» RECORDS TO USE

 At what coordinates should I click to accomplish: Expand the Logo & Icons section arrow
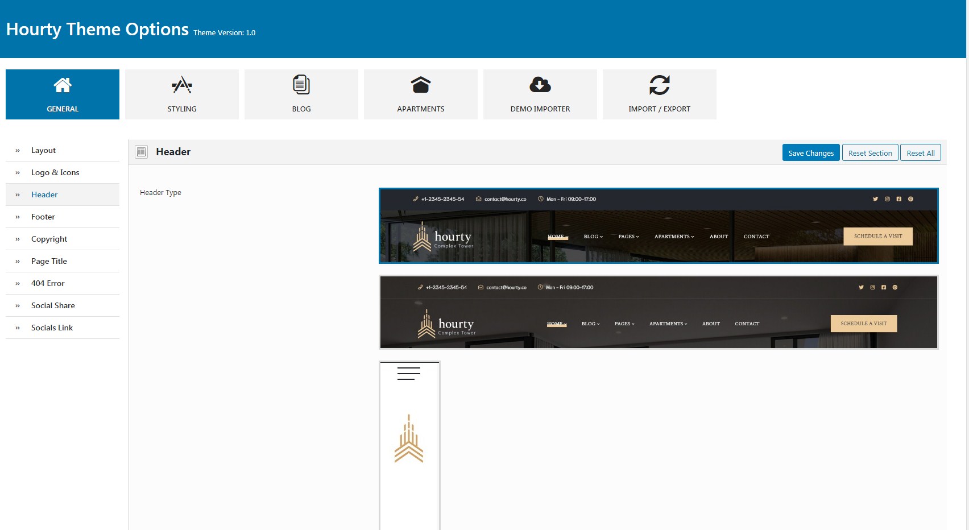tap(18, 172)
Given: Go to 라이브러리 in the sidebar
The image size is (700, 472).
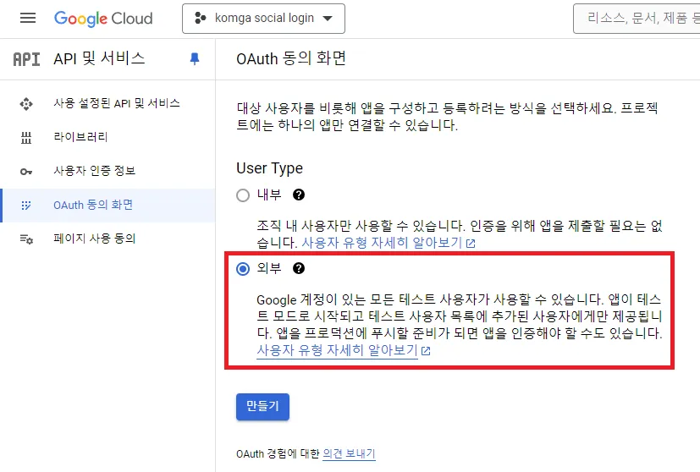Looking at the screenshot, I should [80, 137].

» WHAT YOU NEED TO DO
Every line in the data above needs to be given again exactly, pictures aside.

» FINAL ANSWER
 At what coordinates should I click to accomplish: Expand the Logo & Icons section arrow
tap(18, 172)
Given: Go to 라이브러리 in the sidebar
The image size is (700, 472).
Looking at the screenshot, I should [80, 137].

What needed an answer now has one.